Yapılacak iş. "Task: Open background tasks stack icon" ve "[x=1162, y=39]" içeren satırlar arasındaki satırları, bu iki satır da dahil olmak üzere, "Undo" yerine "Redo" yazarak düzenleyin. Geri kalan her şey olduğu gibi kalsın.

Bir veri kümesinde listelenen öğeler
_ _ _ _ _

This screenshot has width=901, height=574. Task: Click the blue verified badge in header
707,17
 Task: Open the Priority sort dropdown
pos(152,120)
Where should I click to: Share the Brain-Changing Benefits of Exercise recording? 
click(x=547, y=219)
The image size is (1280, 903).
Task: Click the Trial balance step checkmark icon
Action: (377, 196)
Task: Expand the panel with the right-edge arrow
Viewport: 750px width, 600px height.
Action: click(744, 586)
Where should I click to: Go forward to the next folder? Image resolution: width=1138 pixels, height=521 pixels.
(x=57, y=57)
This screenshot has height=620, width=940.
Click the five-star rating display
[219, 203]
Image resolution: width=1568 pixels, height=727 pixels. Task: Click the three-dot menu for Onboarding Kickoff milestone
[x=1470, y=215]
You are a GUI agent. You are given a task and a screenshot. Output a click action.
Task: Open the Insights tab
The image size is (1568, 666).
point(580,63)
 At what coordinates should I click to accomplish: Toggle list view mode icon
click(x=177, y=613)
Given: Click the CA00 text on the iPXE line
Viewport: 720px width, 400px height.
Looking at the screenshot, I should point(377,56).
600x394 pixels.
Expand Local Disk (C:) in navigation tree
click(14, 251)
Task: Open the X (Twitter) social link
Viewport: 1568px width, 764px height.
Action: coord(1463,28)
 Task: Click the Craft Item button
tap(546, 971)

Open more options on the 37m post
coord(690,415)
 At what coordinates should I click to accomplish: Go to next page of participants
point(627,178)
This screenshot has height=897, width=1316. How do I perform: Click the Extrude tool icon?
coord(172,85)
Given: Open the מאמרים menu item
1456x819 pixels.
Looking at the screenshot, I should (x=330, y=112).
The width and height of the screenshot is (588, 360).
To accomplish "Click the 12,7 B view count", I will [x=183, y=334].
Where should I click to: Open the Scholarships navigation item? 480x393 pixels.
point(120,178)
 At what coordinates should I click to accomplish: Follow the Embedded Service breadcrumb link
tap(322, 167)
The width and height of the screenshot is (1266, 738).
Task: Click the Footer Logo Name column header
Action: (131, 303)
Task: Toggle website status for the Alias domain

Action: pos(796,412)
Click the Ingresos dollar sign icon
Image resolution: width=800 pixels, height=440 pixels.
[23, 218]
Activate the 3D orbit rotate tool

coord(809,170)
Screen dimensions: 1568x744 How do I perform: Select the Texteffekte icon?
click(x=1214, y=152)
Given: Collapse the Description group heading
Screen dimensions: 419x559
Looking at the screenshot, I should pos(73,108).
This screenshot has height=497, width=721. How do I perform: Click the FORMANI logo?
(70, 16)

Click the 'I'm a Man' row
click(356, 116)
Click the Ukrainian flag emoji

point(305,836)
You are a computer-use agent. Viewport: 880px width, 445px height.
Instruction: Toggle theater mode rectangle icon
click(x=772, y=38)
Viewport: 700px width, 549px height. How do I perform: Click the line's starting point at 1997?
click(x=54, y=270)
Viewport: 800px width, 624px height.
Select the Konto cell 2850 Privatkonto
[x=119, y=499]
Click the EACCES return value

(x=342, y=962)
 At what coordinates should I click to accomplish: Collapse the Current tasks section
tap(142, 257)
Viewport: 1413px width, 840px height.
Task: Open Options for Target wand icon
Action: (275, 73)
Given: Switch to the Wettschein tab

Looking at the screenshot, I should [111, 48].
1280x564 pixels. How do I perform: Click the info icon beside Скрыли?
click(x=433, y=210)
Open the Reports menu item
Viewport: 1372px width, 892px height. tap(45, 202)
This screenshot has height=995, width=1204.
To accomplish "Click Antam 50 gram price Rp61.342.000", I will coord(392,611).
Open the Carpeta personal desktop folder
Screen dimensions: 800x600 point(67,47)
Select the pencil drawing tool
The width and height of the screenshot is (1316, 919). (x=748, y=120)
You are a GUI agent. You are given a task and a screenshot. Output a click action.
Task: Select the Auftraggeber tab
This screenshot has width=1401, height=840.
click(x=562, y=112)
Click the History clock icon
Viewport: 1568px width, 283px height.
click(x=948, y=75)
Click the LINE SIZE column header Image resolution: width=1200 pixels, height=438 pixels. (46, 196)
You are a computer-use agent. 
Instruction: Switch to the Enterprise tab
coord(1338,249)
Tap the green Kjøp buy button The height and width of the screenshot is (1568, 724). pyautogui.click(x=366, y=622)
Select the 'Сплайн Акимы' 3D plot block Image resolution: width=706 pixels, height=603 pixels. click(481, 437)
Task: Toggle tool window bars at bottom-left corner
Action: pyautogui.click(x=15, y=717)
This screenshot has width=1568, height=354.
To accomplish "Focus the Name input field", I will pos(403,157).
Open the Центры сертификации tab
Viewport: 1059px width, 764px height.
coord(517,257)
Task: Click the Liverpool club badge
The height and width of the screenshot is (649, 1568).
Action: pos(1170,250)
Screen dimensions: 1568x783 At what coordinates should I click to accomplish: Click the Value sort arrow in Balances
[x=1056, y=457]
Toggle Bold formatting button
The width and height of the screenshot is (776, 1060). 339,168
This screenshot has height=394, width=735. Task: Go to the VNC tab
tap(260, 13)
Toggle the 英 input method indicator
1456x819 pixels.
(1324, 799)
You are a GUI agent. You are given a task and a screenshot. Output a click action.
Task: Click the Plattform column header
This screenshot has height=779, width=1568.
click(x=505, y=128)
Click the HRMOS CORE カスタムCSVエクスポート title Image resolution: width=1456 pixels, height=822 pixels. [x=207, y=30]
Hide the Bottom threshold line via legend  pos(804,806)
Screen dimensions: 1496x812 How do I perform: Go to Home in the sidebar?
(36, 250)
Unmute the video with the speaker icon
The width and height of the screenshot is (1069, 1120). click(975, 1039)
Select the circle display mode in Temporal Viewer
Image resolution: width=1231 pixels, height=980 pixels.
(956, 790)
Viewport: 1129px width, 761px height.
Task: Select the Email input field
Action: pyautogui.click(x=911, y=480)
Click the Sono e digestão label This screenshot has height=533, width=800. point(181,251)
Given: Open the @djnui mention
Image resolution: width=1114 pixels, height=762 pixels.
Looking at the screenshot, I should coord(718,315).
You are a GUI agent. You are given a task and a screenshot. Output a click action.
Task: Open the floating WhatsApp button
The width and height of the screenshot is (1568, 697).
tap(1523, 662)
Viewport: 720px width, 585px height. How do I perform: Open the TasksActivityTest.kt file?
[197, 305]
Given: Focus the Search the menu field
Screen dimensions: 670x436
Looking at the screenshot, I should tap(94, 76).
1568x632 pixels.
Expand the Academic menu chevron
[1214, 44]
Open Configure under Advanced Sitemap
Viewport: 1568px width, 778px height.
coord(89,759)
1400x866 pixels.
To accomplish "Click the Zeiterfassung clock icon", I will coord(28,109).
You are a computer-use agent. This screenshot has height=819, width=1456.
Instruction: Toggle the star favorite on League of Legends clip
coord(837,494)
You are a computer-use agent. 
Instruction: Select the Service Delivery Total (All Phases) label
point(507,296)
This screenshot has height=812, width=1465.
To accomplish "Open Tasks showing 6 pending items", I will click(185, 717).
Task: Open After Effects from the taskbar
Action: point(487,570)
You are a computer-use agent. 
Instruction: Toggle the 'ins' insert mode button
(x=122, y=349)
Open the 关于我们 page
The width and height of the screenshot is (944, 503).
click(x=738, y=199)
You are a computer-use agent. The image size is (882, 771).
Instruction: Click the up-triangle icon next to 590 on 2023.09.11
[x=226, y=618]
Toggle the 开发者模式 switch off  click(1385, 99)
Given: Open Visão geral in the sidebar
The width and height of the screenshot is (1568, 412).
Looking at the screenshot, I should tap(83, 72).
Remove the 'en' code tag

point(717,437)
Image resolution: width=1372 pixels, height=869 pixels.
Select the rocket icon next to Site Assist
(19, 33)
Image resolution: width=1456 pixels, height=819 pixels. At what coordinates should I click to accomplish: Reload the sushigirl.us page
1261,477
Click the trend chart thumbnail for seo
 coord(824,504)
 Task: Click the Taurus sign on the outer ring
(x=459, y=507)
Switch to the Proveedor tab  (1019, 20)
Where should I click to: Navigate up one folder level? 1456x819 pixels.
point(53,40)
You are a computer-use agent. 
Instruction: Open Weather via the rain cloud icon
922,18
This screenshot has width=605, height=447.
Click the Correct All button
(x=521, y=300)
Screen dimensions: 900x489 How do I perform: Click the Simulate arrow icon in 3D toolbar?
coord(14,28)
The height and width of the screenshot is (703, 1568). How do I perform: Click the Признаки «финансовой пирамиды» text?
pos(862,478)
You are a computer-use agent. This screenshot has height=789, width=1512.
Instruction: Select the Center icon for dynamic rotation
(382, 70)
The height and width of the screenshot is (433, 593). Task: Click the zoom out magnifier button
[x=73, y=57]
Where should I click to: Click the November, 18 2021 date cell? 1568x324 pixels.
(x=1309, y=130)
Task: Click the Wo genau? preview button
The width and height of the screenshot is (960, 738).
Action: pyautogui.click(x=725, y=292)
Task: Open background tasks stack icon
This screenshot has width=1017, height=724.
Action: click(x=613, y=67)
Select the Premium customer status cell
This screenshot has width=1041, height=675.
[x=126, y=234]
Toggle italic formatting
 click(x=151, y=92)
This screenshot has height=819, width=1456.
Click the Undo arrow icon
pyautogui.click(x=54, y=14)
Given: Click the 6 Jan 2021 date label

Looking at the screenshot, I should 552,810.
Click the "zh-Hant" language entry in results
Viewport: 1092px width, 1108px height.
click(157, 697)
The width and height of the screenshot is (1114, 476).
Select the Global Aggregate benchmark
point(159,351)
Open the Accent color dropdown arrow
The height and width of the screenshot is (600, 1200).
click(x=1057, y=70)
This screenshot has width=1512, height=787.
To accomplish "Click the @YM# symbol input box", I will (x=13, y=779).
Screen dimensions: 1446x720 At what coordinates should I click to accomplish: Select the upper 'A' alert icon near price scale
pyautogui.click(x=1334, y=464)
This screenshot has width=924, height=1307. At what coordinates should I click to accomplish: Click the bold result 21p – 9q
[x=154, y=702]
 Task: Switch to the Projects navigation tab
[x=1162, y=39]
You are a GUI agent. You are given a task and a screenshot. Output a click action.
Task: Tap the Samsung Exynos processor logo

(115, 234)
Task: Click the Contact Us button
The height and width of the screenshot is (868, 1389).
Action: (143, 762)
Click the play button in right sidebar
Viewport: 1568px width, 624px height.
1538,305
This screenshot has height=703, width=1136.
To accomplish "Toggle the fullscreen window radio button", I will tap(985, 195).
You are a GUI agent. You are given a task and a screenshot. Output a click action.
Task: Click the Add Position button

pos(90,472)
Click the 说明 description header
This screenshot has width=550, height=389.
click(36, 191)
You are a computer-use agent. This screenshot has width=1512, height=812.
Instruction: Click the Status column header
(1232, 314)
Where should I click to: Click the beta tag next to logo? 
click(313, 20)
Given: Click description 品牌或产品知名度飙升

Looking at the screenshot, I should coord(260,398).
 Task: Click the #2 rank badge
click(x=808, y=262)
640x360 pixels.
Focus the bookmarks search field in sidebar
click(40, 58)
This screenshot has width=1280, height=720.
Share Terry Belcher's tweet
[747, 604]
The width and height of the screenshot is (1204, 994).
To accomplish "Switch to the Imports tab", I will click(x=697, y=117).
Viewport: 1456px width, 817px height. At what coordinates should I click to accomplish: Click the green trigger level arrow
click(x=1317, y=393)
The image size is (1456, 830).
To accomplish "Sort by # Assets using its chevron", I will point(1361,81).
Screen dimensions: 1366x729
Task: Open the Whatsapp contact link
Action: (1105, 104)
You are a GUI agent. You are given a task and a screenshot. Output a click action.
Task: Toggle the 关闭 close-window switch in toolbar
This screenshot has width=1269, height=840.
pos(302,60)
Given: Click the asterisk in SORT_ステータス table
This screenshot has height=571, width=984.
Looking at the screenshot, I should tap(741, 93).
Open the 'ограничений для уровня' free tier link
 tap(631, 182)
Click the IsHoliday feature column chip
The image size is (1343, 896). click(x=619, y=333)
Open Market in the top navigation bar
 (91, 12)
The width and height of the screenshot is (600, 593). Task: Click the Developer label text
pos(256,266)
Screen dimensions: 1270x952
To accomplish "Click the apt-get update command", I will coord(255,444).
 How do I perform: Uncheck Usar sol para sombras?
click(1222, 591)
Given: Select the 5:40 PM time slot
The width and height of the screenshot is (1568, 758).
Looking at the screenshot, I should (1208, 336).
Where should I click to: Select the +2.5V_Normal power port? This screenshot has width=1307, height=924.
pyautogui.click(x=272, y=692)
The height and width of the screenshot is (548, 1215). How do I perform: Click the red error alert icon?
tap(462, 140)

_ _ _ _ _

Doğru yanıt.
Task: Open background tasks stack icon
This screenshot has width=1017, height=724.
Action: click(x=613, y=67)
Select the Premium customer status cell
This screenshot has width=1041, height=675.
[x=126, y=234]
Toggle italic formatting
 click(x=151, y=92)
This screenshot has height=819, width=1456.
Click the Redo arrow icon
pyautogui.click(x=54, y=14)
Given: Click the 6 Jan 2021 date label

Looking at the screenshot, I should 552,810.
Click the "zh-Hant" language entry in results
Viewport: 1092px width, 1108px height.
click(157, 697)
The width and height of the screenshot is (1114, 476).
Select the Global Aggregate benchmark
point(159,351)
Open the Accent color dropdown arrow
The height and width of the screenshot is (600, 1200).
click(x=1057, y=70)
This screenshot has width=1512, height=787.
To accomplish "Click the @YM# symbol input box", I will (x=13, y=779).
Screen dimensions: 1446x720 At what coordinates should I click to accomplish: Select the upper 'A' alert icon near price scale
pyautogui.click(x=1334, y=464)
This screenshot has width=924, height=1307. At what coordinates should I click to accomplish: Click the bold result 21p – 9q
[x=154, y=702]
 Task: Switch to the Projects navigation tab
[x=1162, y=39]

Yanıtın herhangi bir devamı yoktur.